3.14 Post-Closing Covenant. On or before October 5, 2017 (or such later date as Bank shall expressly agree to in writing), Borrower shall provide to Bank each of the following, in each case in form and substance satisfactory to Bank: (a) a lender's loss payable endorsement with respect to each insurance policy covering insurable items of Collateral, and (b) an acknowledgment to the Collateral Assignment of Rights Under Business Interruption Insurance Policy between Borrower and Bank dated the date of this Agreement, duly executed by Charter Oak Fire Insurance Company.

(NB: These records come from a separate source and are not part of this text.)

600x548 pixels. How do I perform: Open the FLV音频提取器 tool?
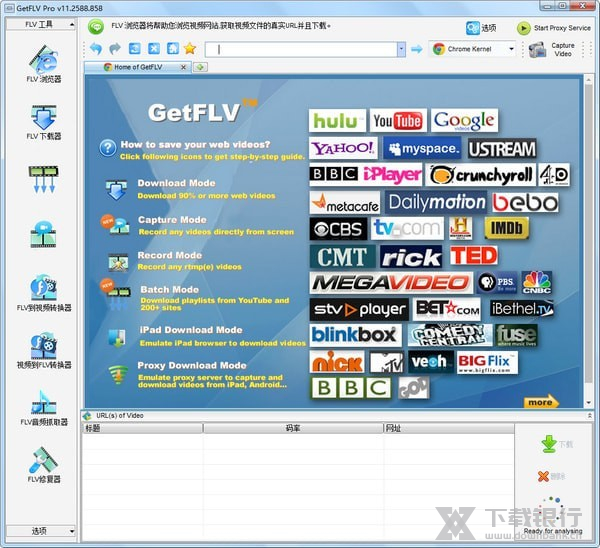click(44, 408)
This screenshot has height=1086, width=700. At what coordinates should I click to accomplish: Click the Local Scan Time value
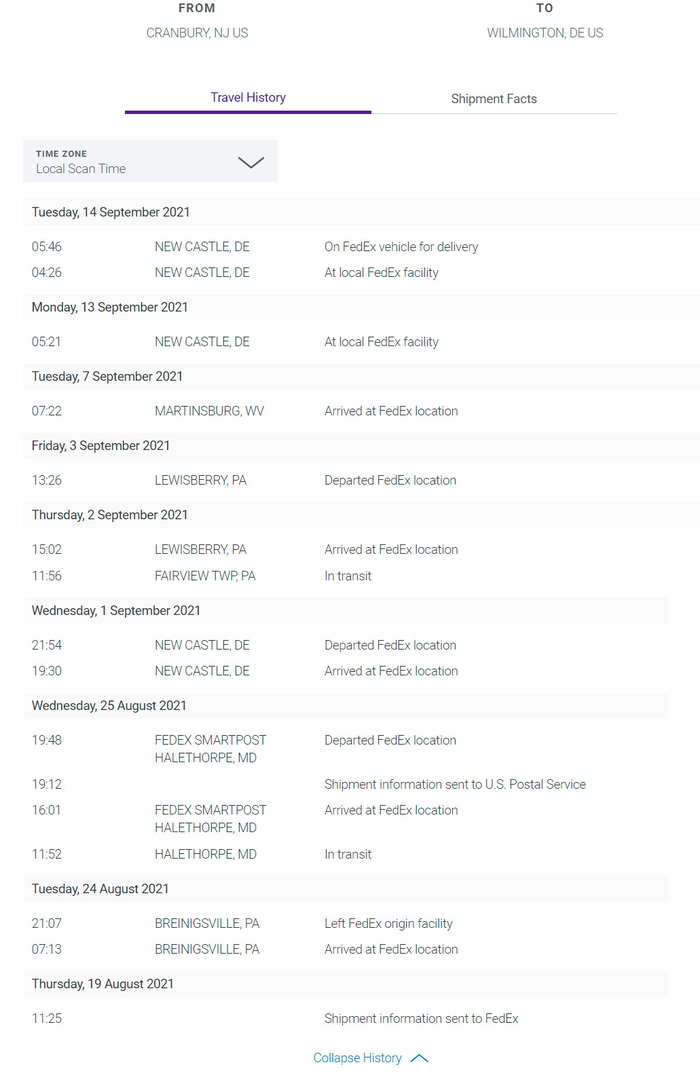click(x=81, y=169)
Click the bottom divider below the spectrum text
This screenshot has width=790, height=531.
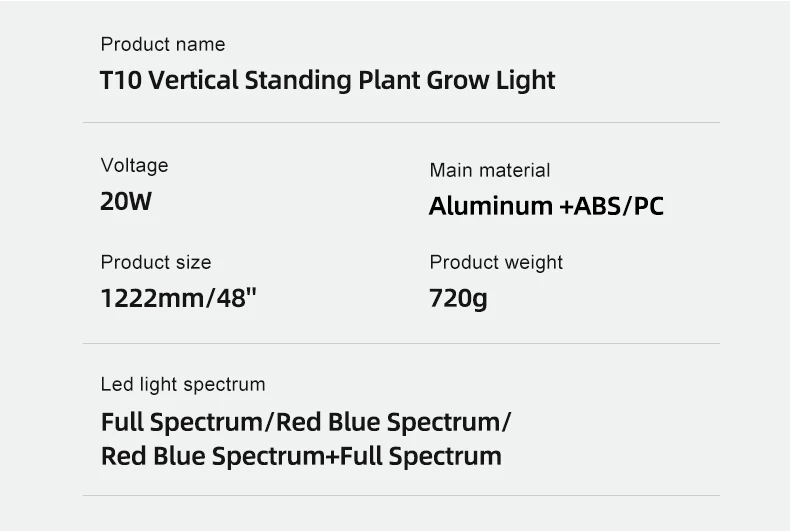tap(401, 495)
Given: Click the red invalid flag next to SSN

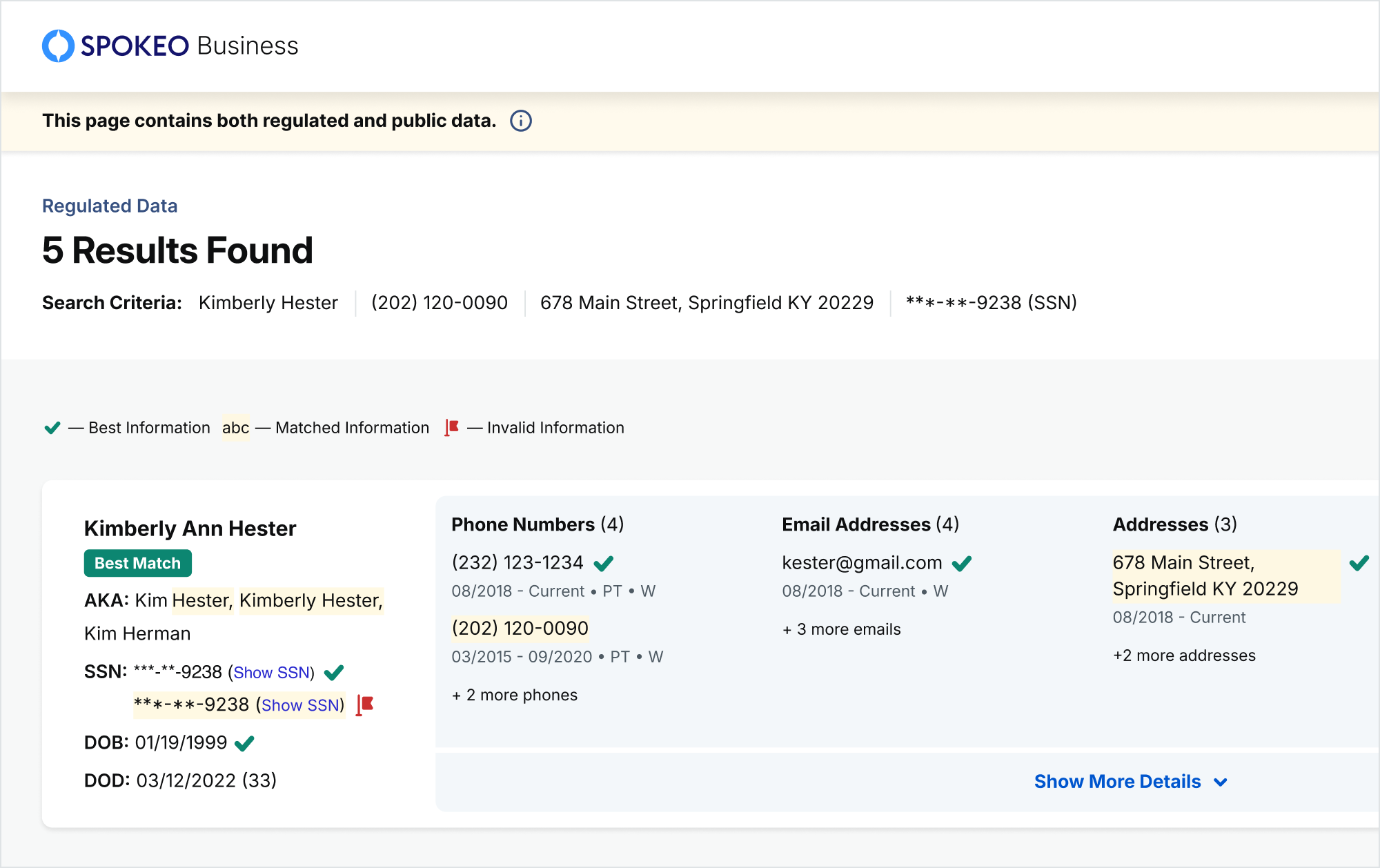Looking at the screenshot, I should (365, 705).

Section 4 Intentionally Omitted
Section 5 Financial Covenants
The Borrower covenants and agrees that from the date hereof until payment in full of the Loan(s) and the performance of all obligations under the Loan Documents, it shall at all times maintain the following financial covenants and ratios all in accordance with GAAP unless otherwise specified:
Fixed Charge Coverage Ratio: A Fixed Charge Coverage Ratio of not less than 1.5 to 1.0, measured quarterly as of the last day of each fiscal quarter. Fixed Charge Coverage Ratio means a ratio of (i) (a) EBITDA as of the last day of the applicable fiscal quarter minus (b) dividends and distributions to, and withdrawals by, owners during the twelve fiscal month period ending on the last day of the applicable fiscal quarter minus (c) Unfinanced Capital Expenditures as of the last day of the applicable fiscal quarter to (ii) the sum of interest expense and the current portion of long-term debt for the twelve fiscal month period ending on the last day of the applicable fiscal quarter. EBITDA means the sum of net income, interest expense, taxes, depreciation and amortization for the twelve fiscal month period ending on the last day of the applicable fiscal quarter (and, for the avoidance of doubt, EBITDA does not include any cash equity contributions to the capital of Borrower). Unfinanced Capital Expenditures means, as of any date of determination, equal to the greater of (I) (A) liabilities incurred or expenditures made by Borrower for the purchase of property, plant and equipment and comparable items reported in Borrower’s 10Q or 10K report, as applicable, during the twelve (12) fiscal month period ending on such date of determination less (B) proceeds from the issuance of notes payable and long-term debt paid during the twelve (12) fiscal month period ending on such date of determination, in each case as determined by Bank based on Borrower’s 10Q or 10K reports, as applicable, filed with the Securities and Exchange Commission pertaining to such twelve (12) fiscal month period, less (C) cash equity contributions made to the capital of Borrower during the twelve (12) fiscal month period ending on such date of determination, and (II) $0.00.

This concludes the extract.